- Born: Helsinki, Finland
- Genres: electronic, dance
- Occupations: Producer; Songwriter;
- Years active: 2010–present
- Website: www.axelthesleff.com

= Axel Thesleff =

Finnish electronic musician and producer

Axel Thesleff is a Finnish electronic musician and producer based in Helsinki, Finland.

==Early life and education==
Axel Thesleff grew up in Roihuvuori, Helsinki, where he started playing the piano at the age of 9.

As a teenager he began focusing on production, releasing his first album Waste Land in 2010 inspired by the T.S. Eliot poem The Waste Land", for which he was recognized by SoundCloud as their Soundclouder of the Day in May 2011.

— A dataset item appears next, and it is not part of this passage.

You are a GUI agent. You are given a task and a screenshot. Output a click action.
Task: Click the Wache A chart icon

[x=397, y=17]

He continued producing music in his spare time while studying musicology at the University of Helsinki.

==Career==
As an adult, Thesleff spent time in Helsinki clubs, which influenced how he used bass in his music.

===Bad Karma (2014)===
Thesleff released his single "Bad Karma" in 2014, which he uploaded to SoundCloud to celebrate surpassing 300 followers on Facebook. The song was featured by the YouTube channel Trap Nation which helped it spread significantly, and has since amassed over 500 million streams. The song has been heard on BBC Radio and as part of Adidas' 2020 'Faster Than' campaign.

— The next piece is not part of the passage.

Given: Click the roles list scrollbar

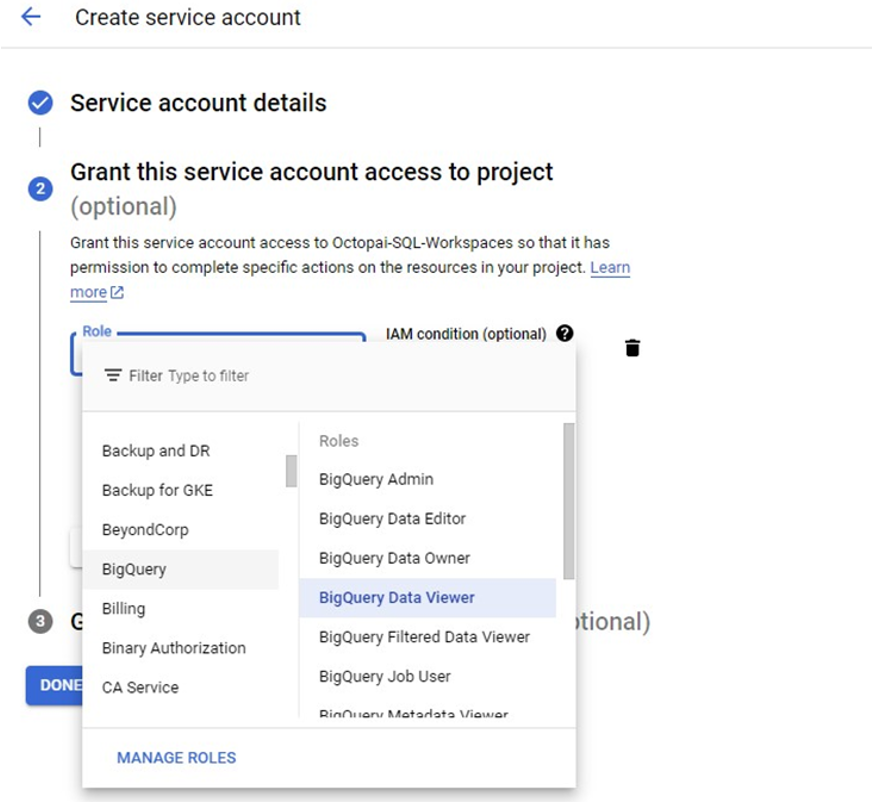Looking at the screenshot, I should pos(569,501).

===Two Worlds EP (2018)===
In November, 2018, Thesleff released his Two Worlds EP alongside a 30-minute film. The project, which consists of five tracks and videos, explores the perspective of three individuals living in between two worlds, as well as "aspects of duality, determinism, existentialism and the human condition" according to Thesleff. Thesleff released a remix EP of Two Worlds in March 2019, featuring artists including CloZee, Alex Banks and SickFlip.

===Arena Live (2020)===
In August 2020, Thesleff shared a video of an hour long live set titled Arena Live which he had developed for his SXSW showcase, which was cancelled due to the COVID-19 pandemic. Filmed at the Helsinki Ice Hall with a 12-person crew, Thesleff worked with visual artist Petri Ruikka to develop the project over the course of 6 months.

=== 2 Down (2020) ===
The cinematic music video released in December 2020, was nominated for multiple awards internationally and won the Best Music video award at both the Rome Prisma Film Awards and Montreal Independent Film Festival. The video is also a finalist at The Newport Beach Film Festival which takes place October 28, 2021.

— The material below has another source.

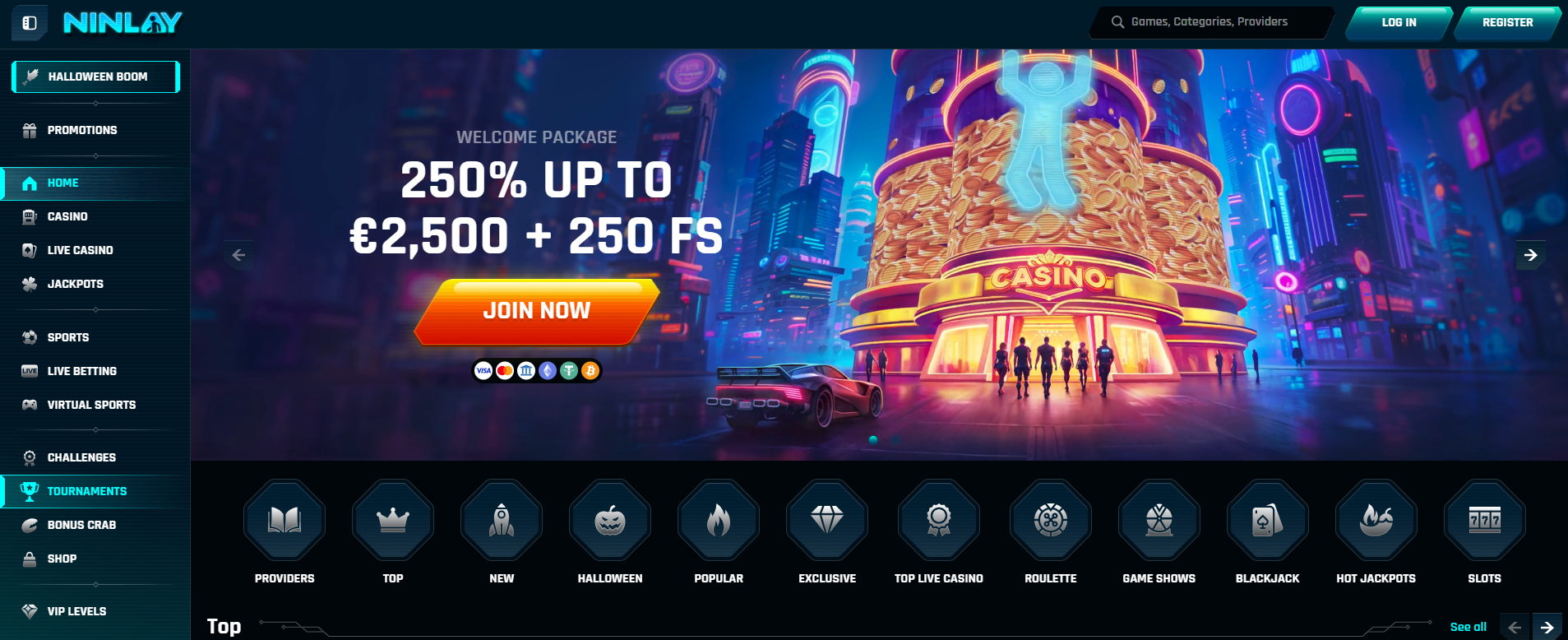The width and height of the screenshot is (1568, 640).
Task: Open the Popular flame category icon
Action: (719, 520)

The video portrays a nomadic woman's journey backpacking through Finland's surreal landscape. Surrounded by sprawling greenery and awe-inspiring mountains, a woman embarks on a soulful adventure of solitude and self-reflection. While soaking in the serene beauty around her, she reflects on her turbulent relationship with her daughter. Painful memories from heated arguments that led her daughter to leave their home race through her mind.

===Performances===
Over the course of his career Thesleff has performed in Finland, North America (where he supported CloZee and Beats Antique on a 30-date tour), Romania (including a performance at the Electric Castle festival), the Czech Republic (Hot Spot 2021, Colours of Ostrava 2022) Costa Rica (at Envision 2019 festival), and Georgia.

== Musical style==
Influenced by western classical music and eastern musical traditions, Thesleff has described his style as a blend of a number of genres, including progressive rock, metal, post-rock, indie, IDM, and EDM.